La paura delle donne polacche nasce da una proposta di legge di iniziativa popolare presentata lo scorso 22 settembre dal comitato “Stop all’aborto”. Le 600.000 firme raccolte equiparano il feto a un individuo e l’aborto a un omicidio; chiedono, perciò, che l’interruzione di gravidanza sia consentita solo in caso di pericolo di vita immediato della donna incinta e che i trasgressori (donne e medici) vengano puniti col carcere. La normativa vigente, invece, consente l’aborto anche in caso di stupro, incesto o malformazione del feto. Una seconda proposta di legge con cui veniva richiesta la liberalizzazione è stata già respinta dal parlamento, che ha invece accettato di prendere in esame la più restrittiva, attualmente al vaglio della Commissione Giustizia e Diritti Umani.

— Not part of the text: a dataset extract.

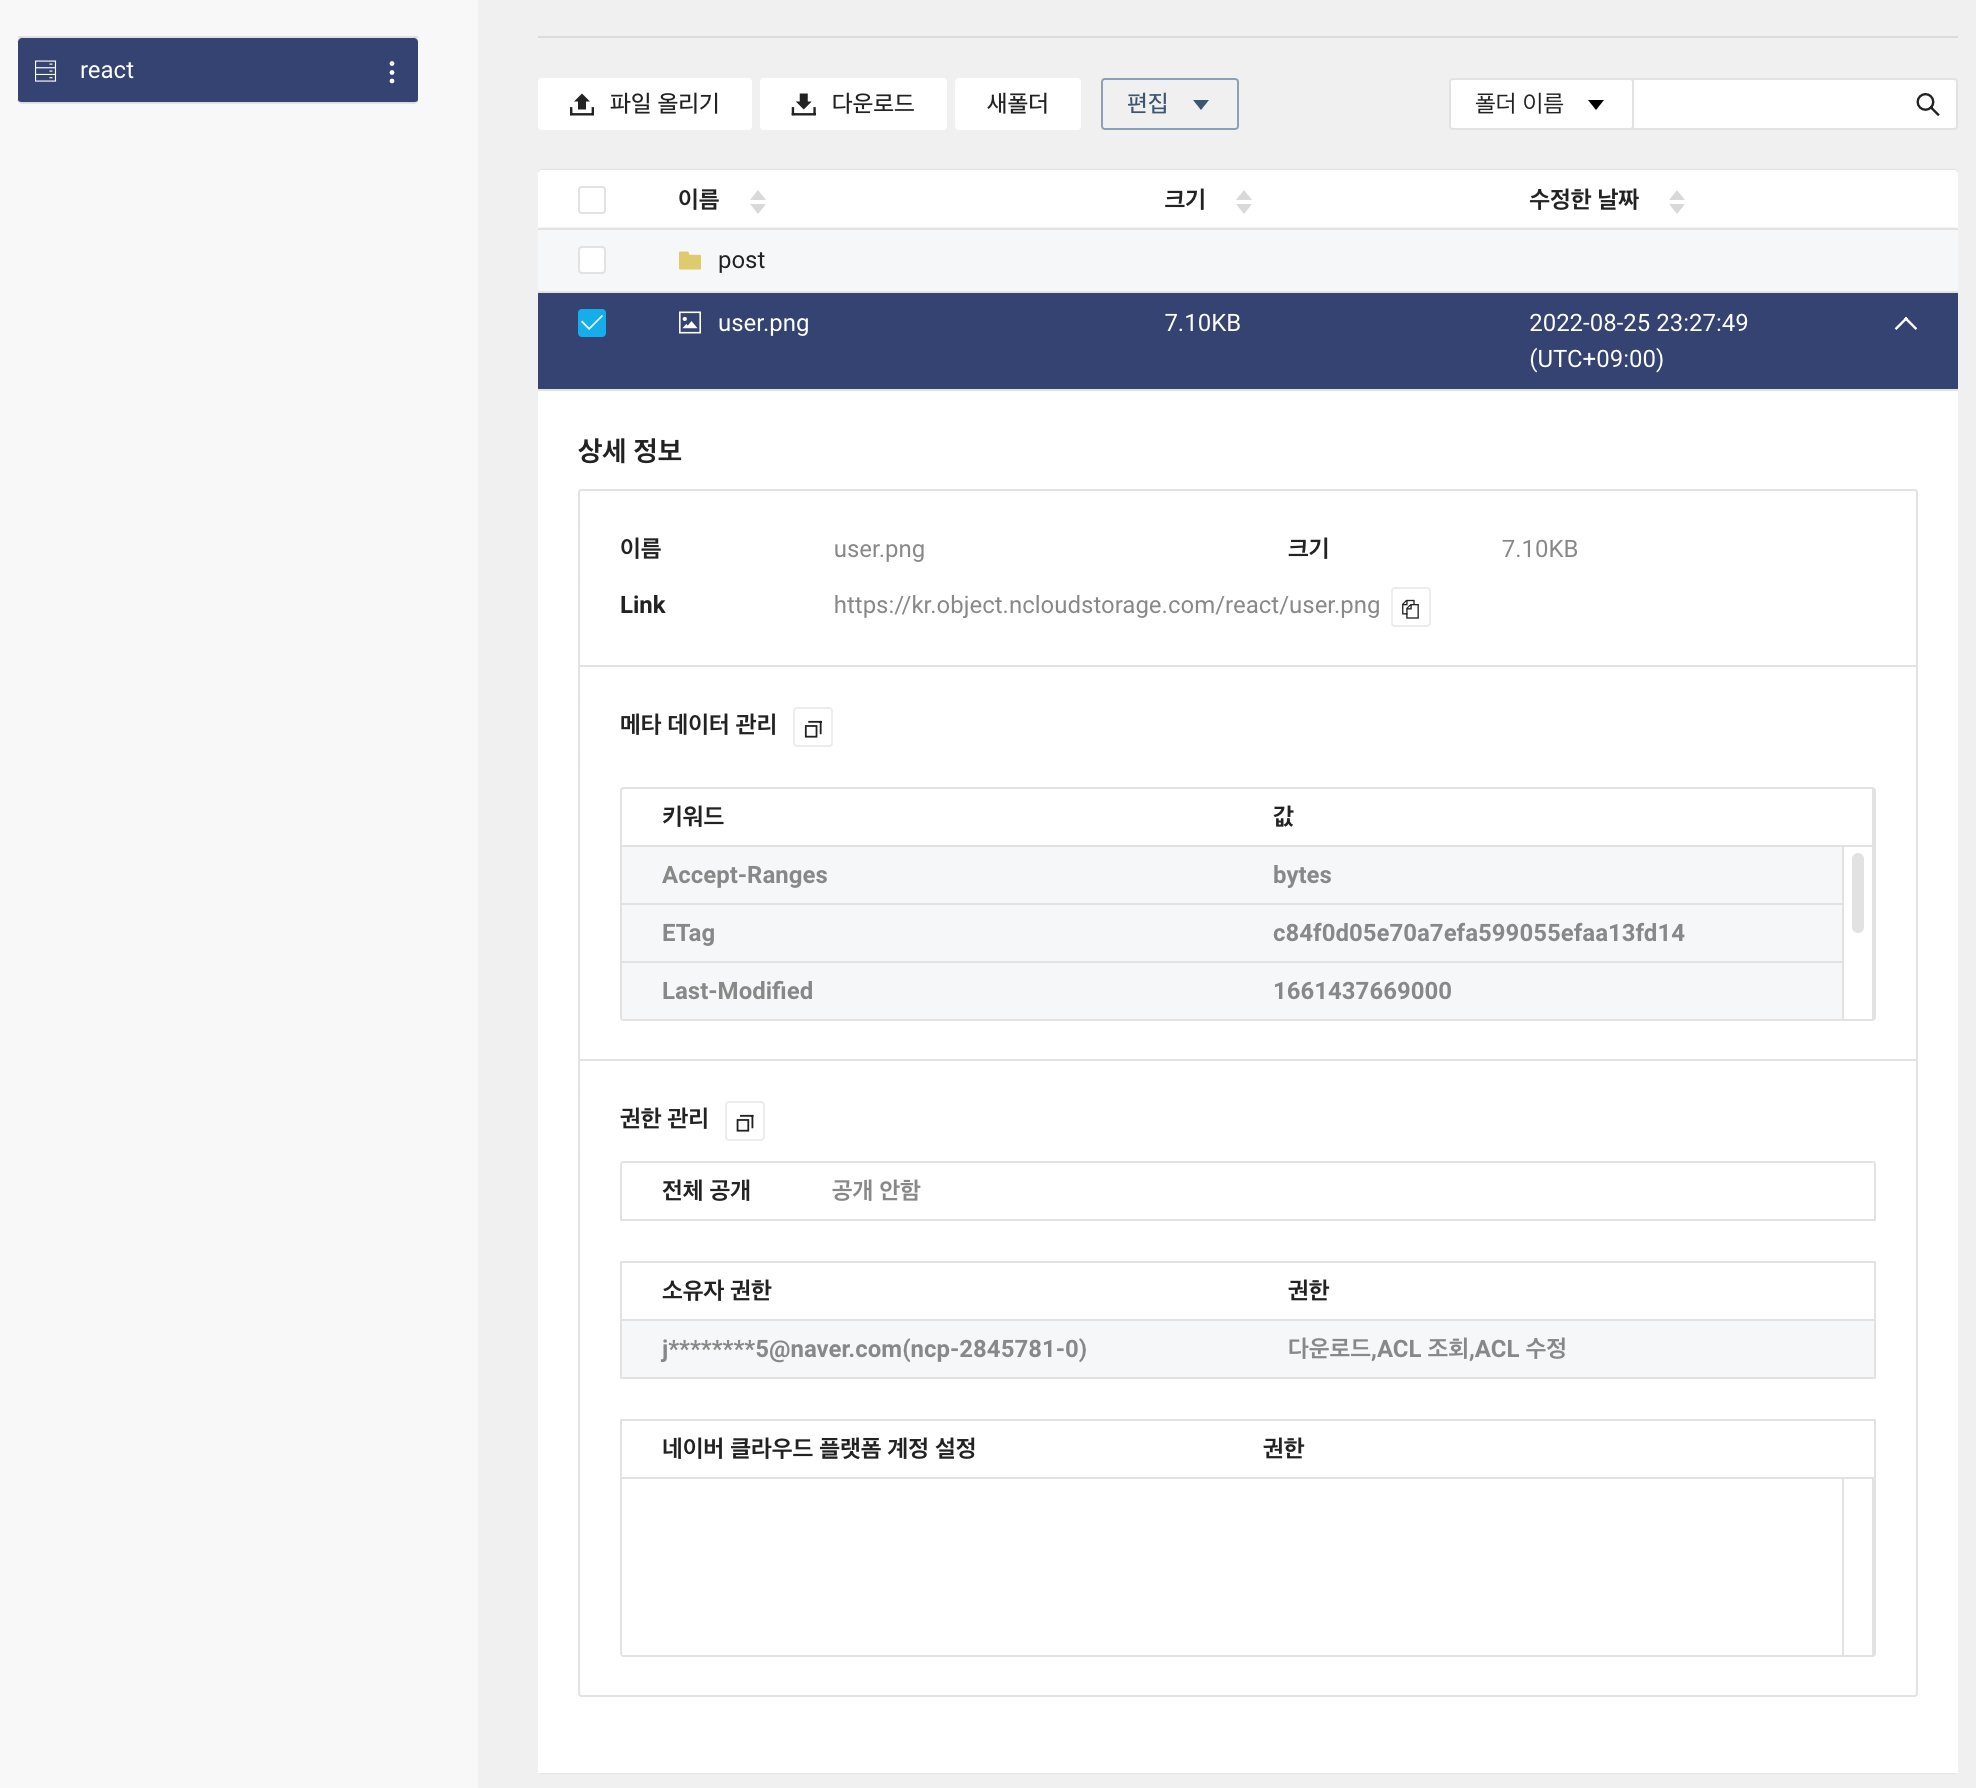Sort files by modified date arrows
The height and width of the screenshot is (1788, 1976).
[1676, 201]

Il parlamento polacco, di cui il partito conservatore Diritto e Giustizia (PiS) detiene la maggioranza assoluta, ha così dato un chiaro segnale circa la direzione che intende percorrere e rispetto alla quale migliaia di donne hanno scelto di opporsi, non solo in Polonia. Il Black Monday ha trovato il sostegno di diversi paesi europei e non stupisce se si pensa che l’aborto è ancora un tabù anche negli stati più all’avanguardia. Laddove non è consentito, però, si pratica illegalmente, in luoghi pochi sicuri e con strumenti inadeguati.

In Italia l’interruzione di gravidanza è legale ma si stima che il numero di medici obiettori di coscienza si aggiri intorno al 70%. Risulta particolarmente incoerente se si pensa che la contraccezione è recentemente diventata a pagamento: le pillole anticoncezionali che si trovavano in fascia A – e quindi a carico del Servizio Sanitario nazionale – da alcuni mesi sono state riclassificate in fascia C e quindi a carico del cittadino. Le donne non possono abortire ma se vogliono prevenire devono pagare.